2

I would like to extract data from betexplorer.com. I want to extract two different pieces of data from the following URL:

https://www.betexplorer.com/soccer/s...eague-1/stats/

I would like to extract Matches Played and Matches Remaining I would like to extract Home Goals and Away Goals (per match)

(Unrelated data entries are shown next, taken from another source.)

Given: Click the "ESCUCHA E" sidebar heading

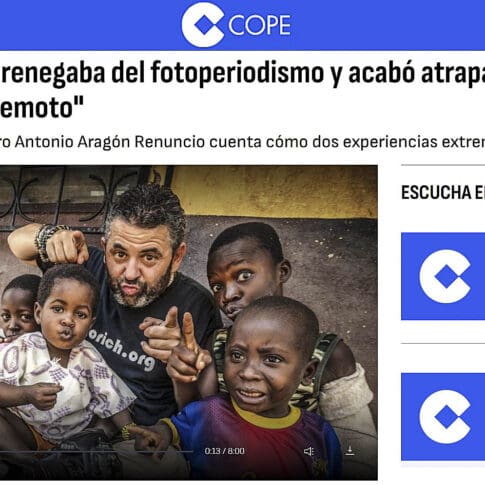Looking at the screenshot, I should [443, 193].
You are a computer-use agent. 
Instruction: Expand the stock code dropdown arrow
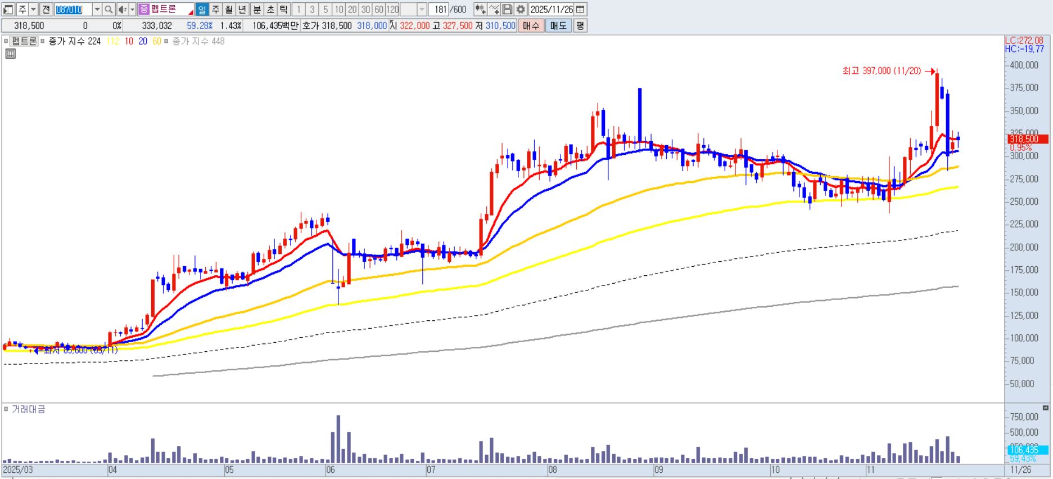(x=97, y=10)
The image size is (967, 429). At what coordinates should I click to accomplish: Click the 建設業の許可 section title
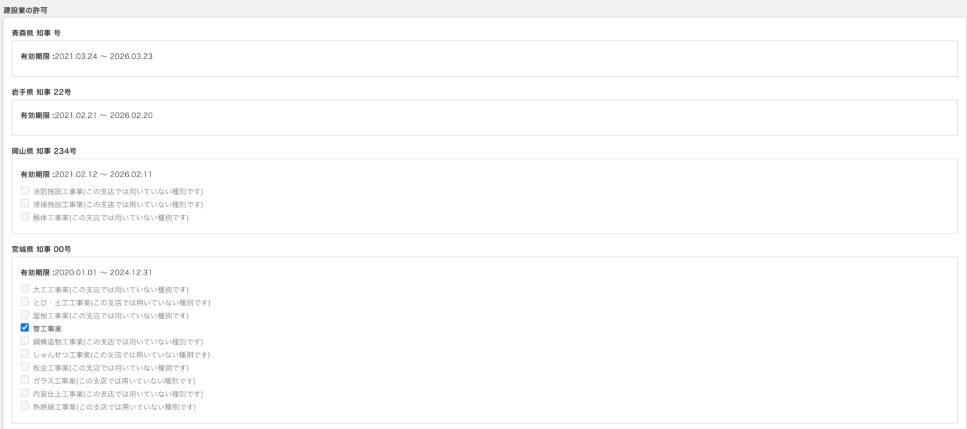pyautogui.click(x=25, y=10)
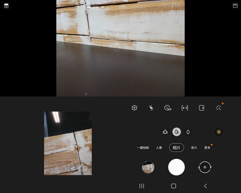The image size is (241, 193).
Task: Switch to 影片 video mode
Action: pyautogui.click(x=194, y=148)
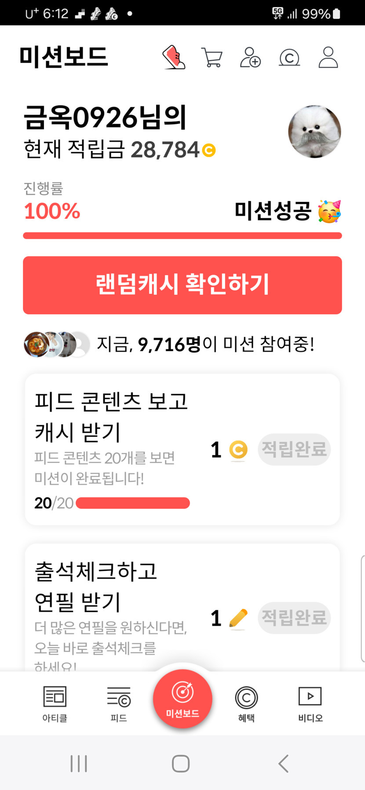This screenshot has width=365, height=790.
Task: Open the my profile icon
Action: (x=328, y=58)
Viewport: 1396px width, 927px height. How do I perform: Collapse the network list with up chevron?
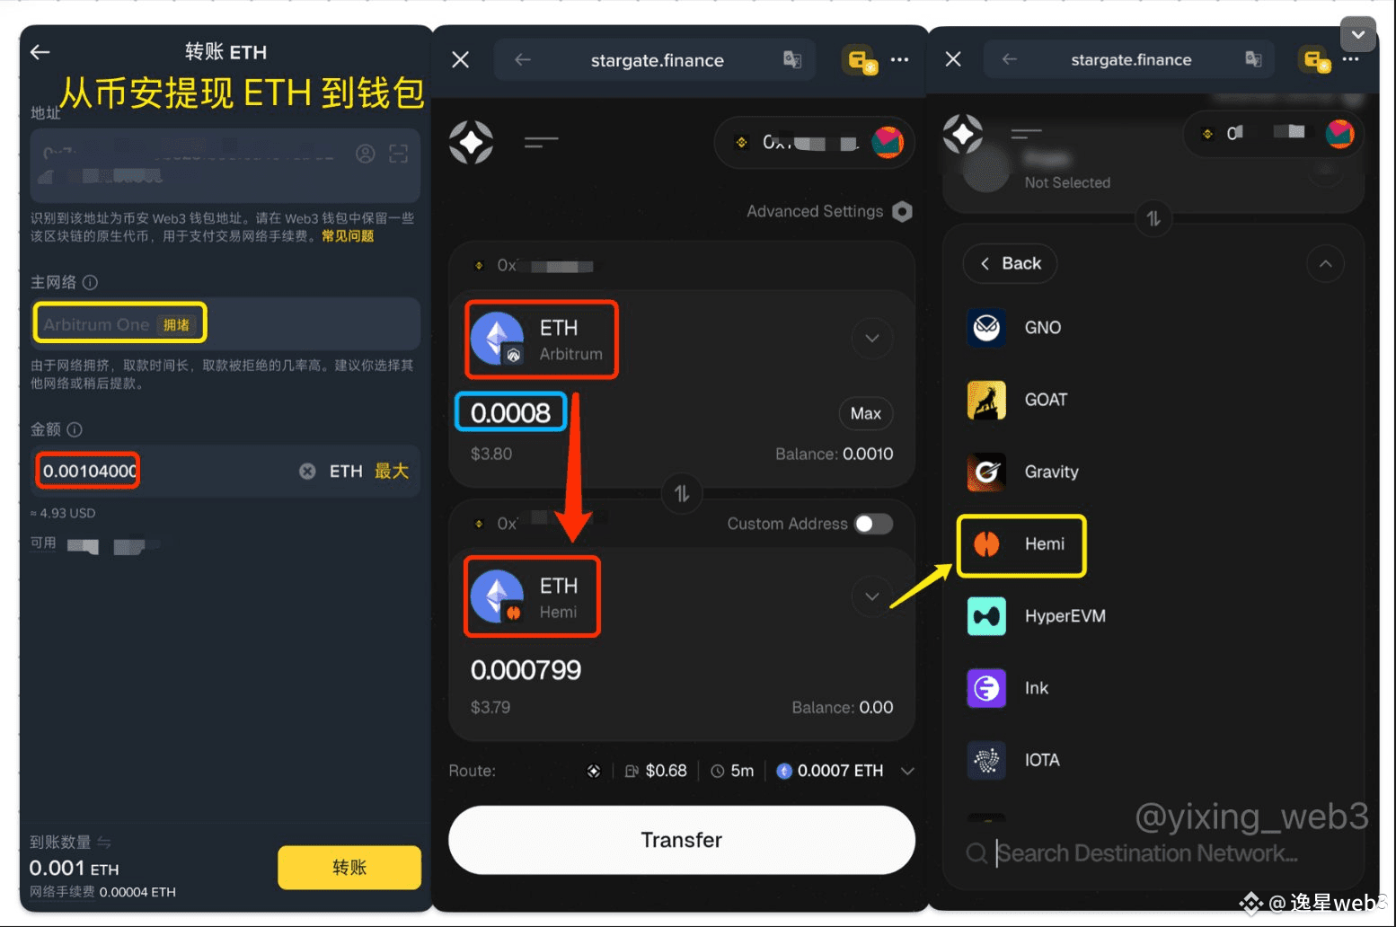pos(1325,263)
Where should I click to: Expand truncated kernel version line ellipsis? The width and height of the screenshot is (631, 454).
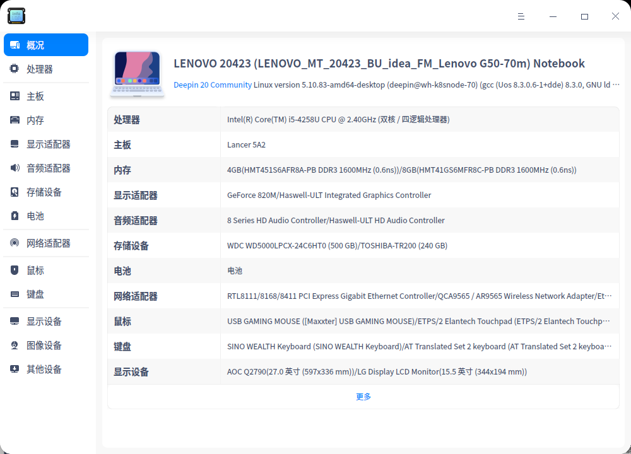click(x=616, y=84)
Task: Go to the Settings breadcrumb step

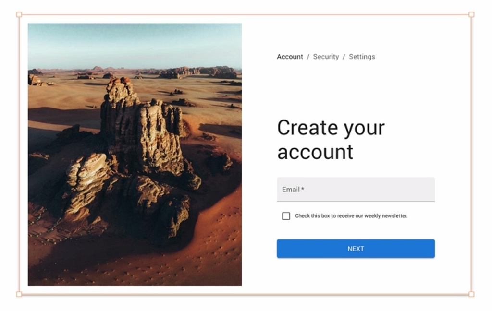Action: click(362, 57)
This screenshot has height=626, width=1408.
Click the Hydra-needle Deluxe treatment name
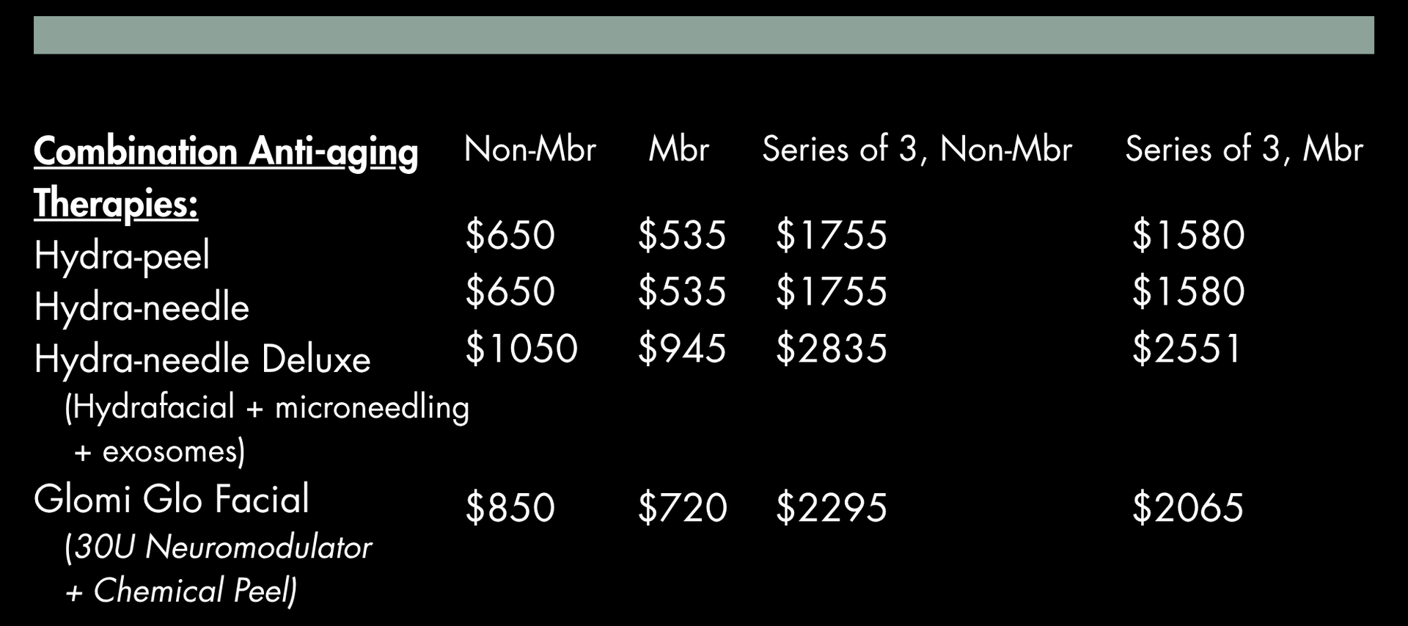tap(202, 360)
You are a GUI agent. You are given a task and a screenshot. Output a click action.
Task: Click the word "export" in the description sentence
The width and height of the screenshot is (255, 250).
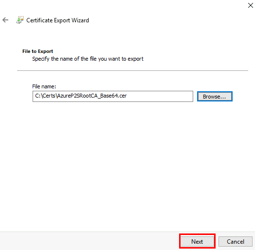(135, 59)
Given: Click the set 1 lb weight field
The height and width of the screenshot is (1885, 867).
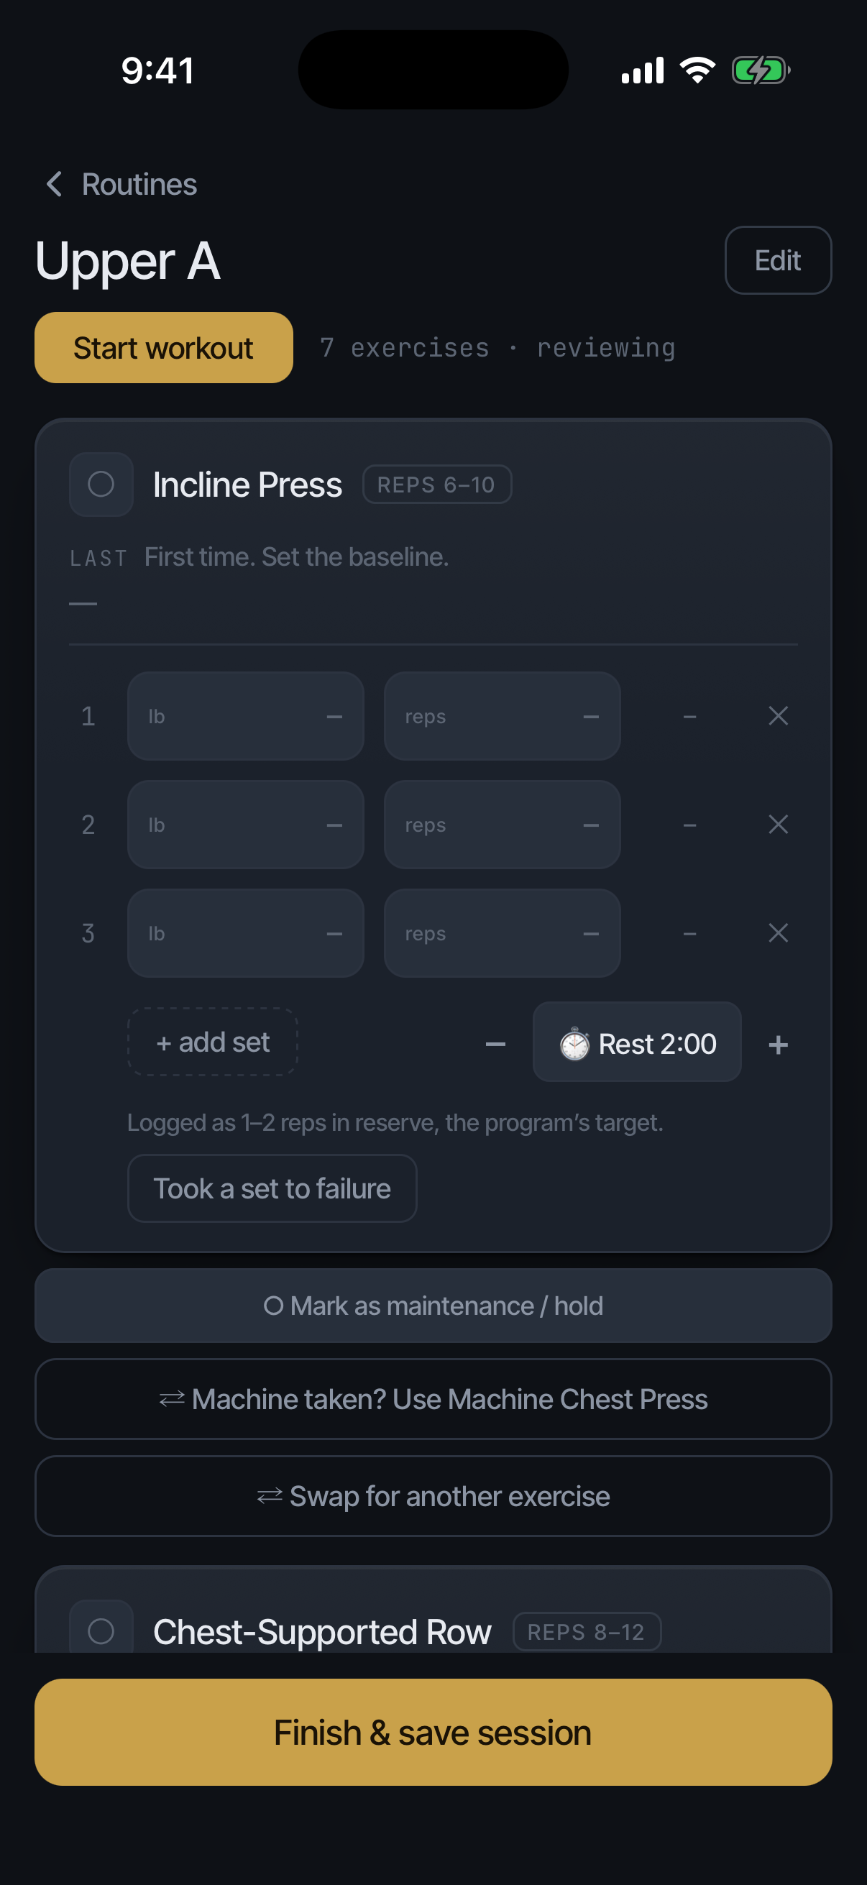Looking at the screenshot, I should coord(246,716).
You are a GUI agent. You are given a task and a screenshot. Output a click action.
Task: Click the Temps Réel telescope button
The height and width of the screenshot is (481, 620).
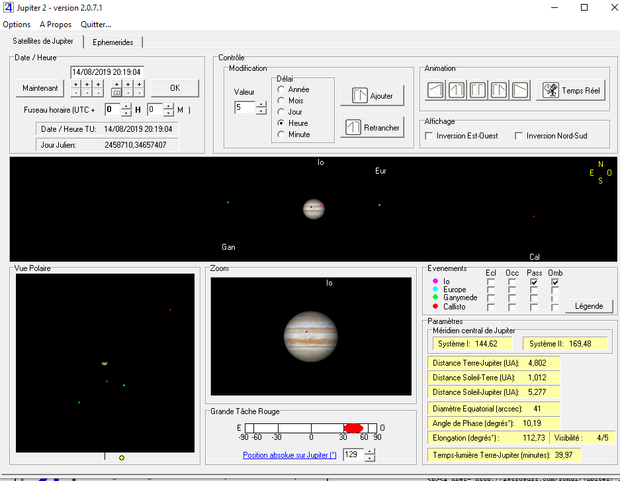pyautogui.click(x=572, y=90)
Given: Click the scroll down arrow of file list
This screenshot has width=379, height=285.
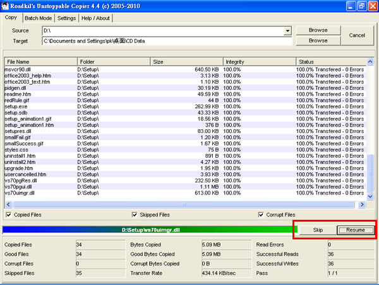Looking at the screenshot, I should coord(370,196).
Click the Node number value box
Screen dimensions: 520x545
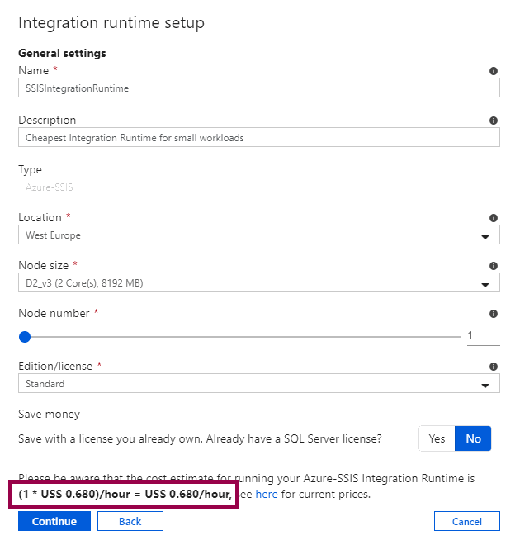(483, 336)
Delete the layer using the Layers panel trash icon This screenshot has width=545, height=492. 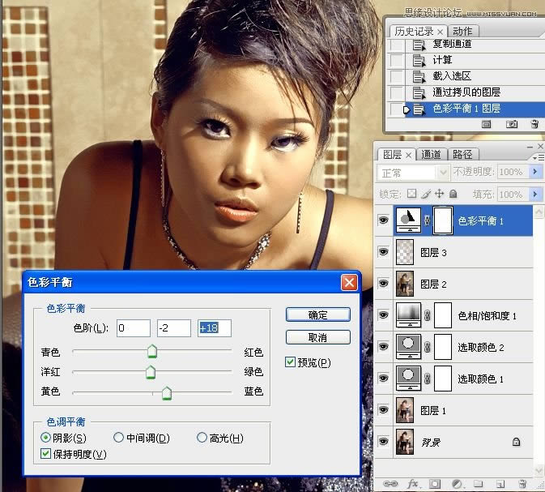coord(522,484)
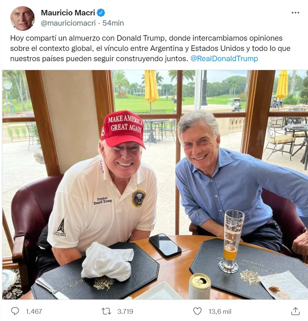Click the smartphone on the table in photo
Image resolution: width=308 pixels, height=321 pixels.
click(165, 245)
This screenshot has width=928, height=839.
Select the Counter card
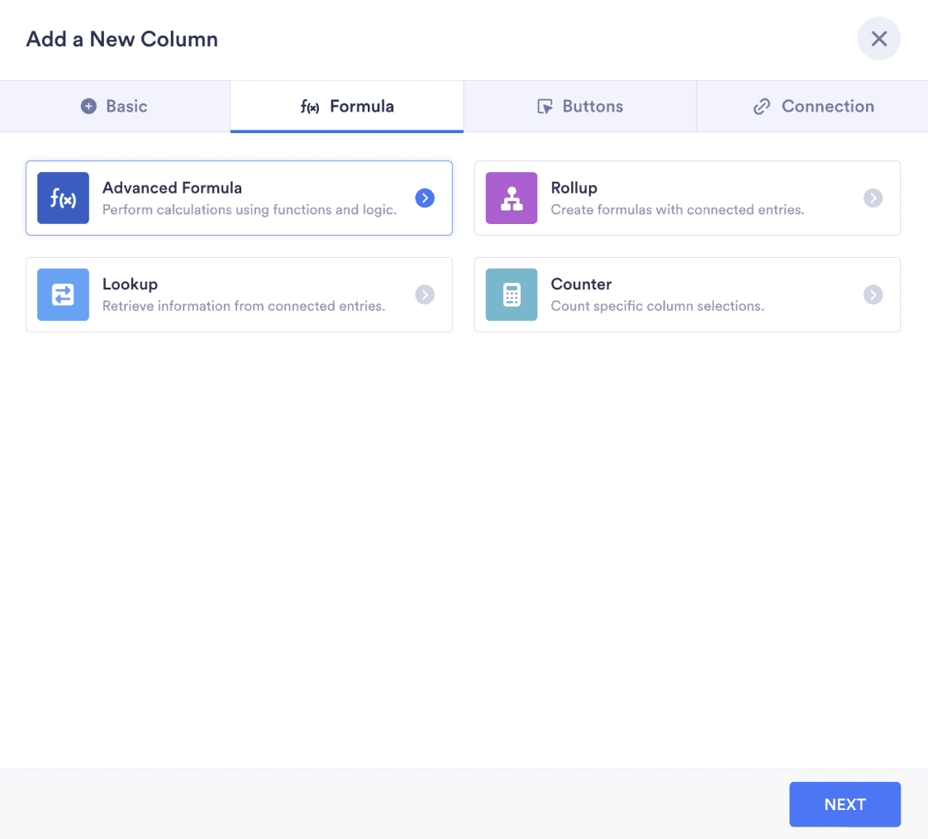687,294

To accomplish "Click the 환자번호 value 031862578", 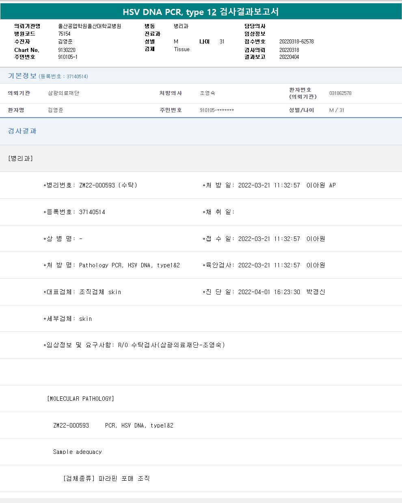I will 340,93.
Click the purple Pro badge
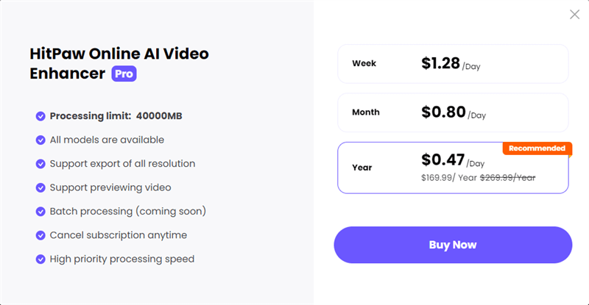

I have the the code to do that and it is as follows:

Option Explicit

Sub GetSoccerStats()


'Set a reference (VBE > Tools > References) to the following libraries:
'   1) Microsoft XML, v6.0
'   2) Microsoft HTML Object Library

Dim xmlReq As New MSXML2.XMLHTTP60
Dim objDoc As New MSHTML.HTMLDocument
Dim objTable As MSHTML.htmlTable
Dim objTableRow As MSHTML.htmlTableRow
Dim strURL As String
Dim strResp As String
Dim strText As String
Dim rw As Long

strURL = "https://www.betexplorer.com/soccer/south-korea/k-league-1/stats/"

With xmlReq
    .Open "GET", strURL, False
    .send
    If .Status <> 200 Then
        MsgBox "Error " & .Status & ":  " & .statusText
        Exit Sub
    End If
    strResp = .responseText
End With

Worksheets.Add

objDoc.body.innerHTML = strResp

Set objTable = objDoc.getElementsByClassName("table-main leaguestats")(0)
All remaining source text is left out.